Customization
Localization
Customize the SearchX widget text and support multiple languages.
Overview
SearchX supports multi-language interfaces through custom locale files. You can translate all widget text — from search placeholders to button labels and filter names.
Setting Up Translations
1. Create Locale Files
Create JSON translation files for each supported language:
/locales/en.json:
{
"search": {
"placeholder": "Search for products...",
"no_results": "No products found for \"{{query}}\"",
"results_count": "{{count}} products found"
},
"filters": {
"title": "Filters",
"clear_all": "Clear all",
"price_range": "Price range",
"brand": "Brand",
"category": "Category",
"size": "Size",
"color": "Color"
},
"product": {
"add_to_cart": "Add to Cart",
"add_to_wishlist": "Add to Wishlist",
"out_of_stock": "Out of Stock",
"sale": "Sale"
},
"pagination": {
"previous": "Previous",
"next": "Next"
},
"sort": {
"label": "Sort by",
"relevance": "Relevance",
"price_asc": "Price: Low to High",
"price_desc": "Price: High to Low",
"newest": "Newest"
}
}
2. Configure the SDK
Pass the locale URL pattern and default language:
SearchXSDK.init({
// ... other config
customLocaleUrl: '/locales/{{lng}}.json',
defaultLanguage: 'en',
});
The {{lng}} placeholder is replaced with the current language code.
Language Switching
The SDK automatically detects language changes. For OpenCart, language is persisted in localStorage:
localStorage.setItem('searchx_lang', 'el');
location.reload();
Supported Languages
SearchX has built-in support for:
- English (
en) - Greek (
el) - Additional languages via custom locale files
Right-to-Left (RTL)
RTL language support is on our roadmap. If you need RTL support, please contact our team.

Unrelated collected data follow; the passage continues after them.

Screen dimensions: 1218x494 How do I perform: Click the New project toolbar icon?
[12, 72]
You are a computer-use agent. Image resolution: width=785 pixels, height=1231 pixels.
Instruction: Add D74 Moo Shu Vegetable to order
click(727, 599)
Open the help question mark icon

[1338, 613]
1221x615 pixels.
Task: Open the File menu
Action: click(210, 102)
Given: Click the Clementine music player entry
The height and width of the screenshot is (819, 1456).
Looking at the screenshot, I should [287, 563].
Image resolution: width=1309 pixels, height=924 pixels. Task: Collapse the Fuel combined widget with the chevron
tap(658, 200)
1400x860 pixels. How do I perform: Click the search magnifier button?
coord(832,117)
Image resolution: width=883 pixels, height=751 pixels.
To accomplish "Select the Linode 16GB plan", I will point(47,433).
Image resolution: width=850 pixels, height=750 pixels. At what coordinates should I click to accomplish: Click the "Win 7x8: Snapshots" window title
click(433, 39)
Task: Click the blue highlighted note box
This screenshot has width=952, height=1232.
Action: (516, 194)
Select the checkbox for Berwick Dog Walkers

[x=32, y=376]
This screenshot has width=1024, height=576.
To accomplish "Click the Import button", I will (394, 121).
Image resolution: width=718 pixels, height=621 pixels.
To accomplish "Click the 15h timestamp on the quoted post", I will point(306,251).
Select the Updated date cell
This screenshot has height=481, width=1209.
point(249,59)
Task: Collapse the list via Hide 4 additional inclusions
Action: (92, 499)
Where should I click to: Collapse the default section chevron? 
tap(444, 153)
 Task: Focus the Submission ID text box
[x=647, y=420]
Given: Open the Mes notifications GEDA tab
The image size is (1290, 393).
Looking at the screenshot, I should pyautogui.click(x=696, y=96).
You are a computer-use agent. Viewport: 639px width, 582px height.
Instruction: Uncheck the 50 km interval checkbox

Dashboard-driven translations
Some pieces of widget content come from the SearchX dashboard, not your locale files, and can also be translated per language:
- Suggested Links — each promotional chip carries one URL and a title per language. English is the canonical fallback when a translation is missing. See Suggested Links.
- AI Search chips — prompt suggestions inside the AI Search panel. Same per-locale shape (English fallback when a language is missing).
You configure these from the SearchX dashboard, with a translate modal per item. The widget picks the active language at render time automatically — there's no extra integration setup needed.
Greek uppercase and accents
In Greek, words written in uppercase traditionally drop their accents (e.g. Φλεβών → ΦΛΕΒΩΝ, not ΦΛΕΒΏΝ). Browsers handle this automatically when text-transform: uppercase is applied — but only when the element carries lang="el".
The SearchX widget propagates the active locale to its root container, so headings and labels work correctly out of the box. Facet item labels coming from your product catalogue (which may be in Greek even when the interface language is English) also get lang="el" stamped on them automatically when the widget detects Greek characters. This means a custom CSS rule like text-transform: uppercase on .searchx__facet-item strips accents correctly without any extra work on your side. See Widget Styling — Greek typography.